Denial. Anger. Bargaining. Depression. Acceptance.
Not necessarily in that order.
Not necessarily one at a time.
Not necessarily only once.
At any given point in this year, you may have experienced one or more of these emotions.
It’s okay to not be okay about how this year has panned out.
Really, it is.
I’m not sure there’s anyone on earth who can say they’ve not lost someone or something this year. From loved ones to heroes we treasured to hopes and dreams we held dear. 2020 has been a year of loss. A lot of it.
I think one of the areas we could all use a lot of growth in as believers is lament.
We often don’t know how to grieve. We fumble with it.
It makes us uncomfortable.
It makes us question our sanity and our faith.
It feels like a never-ending pit of sorrow.
It’s like walking around with a cloud above your head that just won’t quit dumping rain on you.
There’s nothing easy or certain about grief.
It barges its way in and demands audience. In the most unexpected ways and inconvenient times.
When faced with loss as Christians, there’s a tendency to grasp for what we believe we should think and feel as opposed to acknowledging the myriad emotions waging war within us.
Yet, grief doesn’t negate the sovereignty of God. It doesn’t take away from our standing as believers. I truly believe that the reason books like Job are part of the Bible is because God knew how much we’d need them.

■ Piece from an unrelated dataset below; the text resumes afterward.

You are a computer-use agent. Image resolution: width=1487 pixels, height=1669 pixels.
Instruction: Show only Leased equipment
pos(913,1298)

Death is just as much a part of our existence on earth as life is. It’s a reality we can’t run away from though it would be very much welcome if we could. We can’t afford not to learn the song of lament because to live in a dying world is to come face to face with death a time or two.
Struggling with our own grief means we also tend to struggle with how to let people grieve. I’ll never forget the first time I read Kay Warren’s post on their year of grieving the son they lost to suicide. It put to words thoughts I had but had never been able to express.

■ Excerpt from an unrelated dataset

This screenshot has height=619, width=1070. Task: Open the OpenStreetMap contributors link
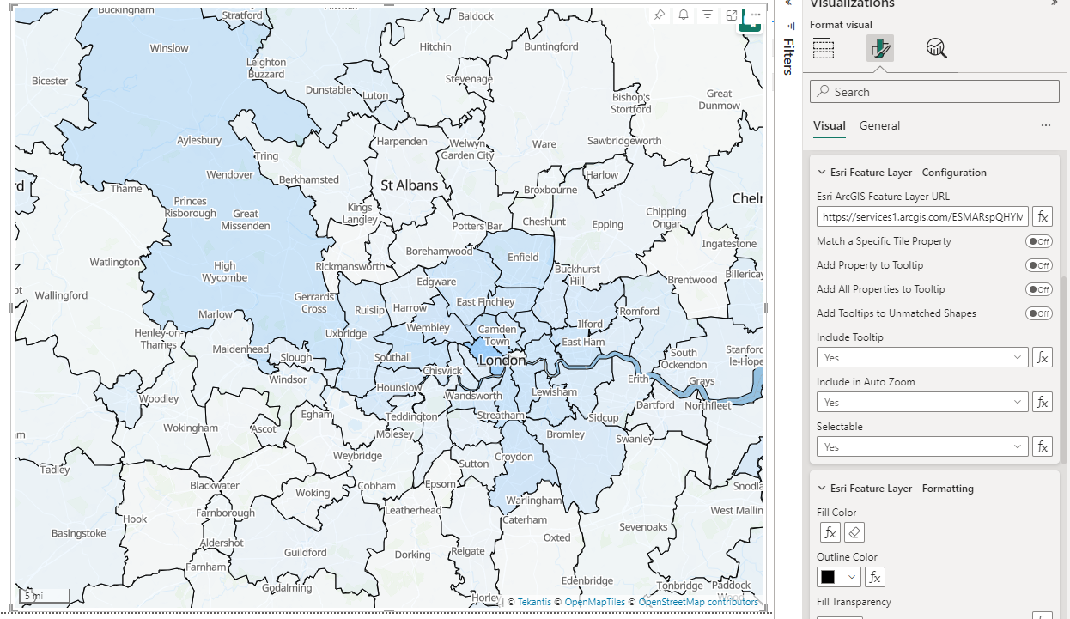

If we’re honest, truly honest, we want to rush people through their grief because we don’t know what to do with it…or with them. Sure, we want them to feel better. But what that usually means is that we want them to go back to “normal”.
Only there is no going back. That person we knew no longer exists. They’ve been replaced with this new person who’s learning how to do life without someone or something that deeply mattered to them.
You can’t “Christianize” your way out of grief.
You can’t “Christianize” someone out of their grief.
Grief has no patience for meaningless platitudes and carelessly quoted Scriptures, however well-meaning they may be. It requires us to truly journey with Jesus – who, even knowing He would see Lazarus again in a matter of days, still wept for the profound loss of His friend.
It compels us to hold onto our faith with all we have. To ask the hard questions. To work through the could have beens. To release what never will be. To embrace what now gets to be. To follow no template or timetable other than going where the Spirit leads us each and every day.
To take all that love that’s aching within us to one place where it can go – Jesus’ welcoming hands and open heart.
If God (Jesus) was the relationship and the bond that connected us, then the closer I became to Jesus, the closer I would be to Chadwick. Because Chadwick was not over, just hidden within God.
There’s a comforting passage in Scripture that explains this and speaks about transition and reads “To be absent from the body is to present with the Lord.”
This speaks to two realities that we must grapple with when a believer transitions: Their absence & their presence. The devastating part for me and those who love Chadwick is his absence. That’s the hurt, that’s the hole, that’s the feeling of helplessness, anger, confusion and a myriad of other emotions those who love him have to process and endure. Although that absence will always be there, it will become more manageable over time.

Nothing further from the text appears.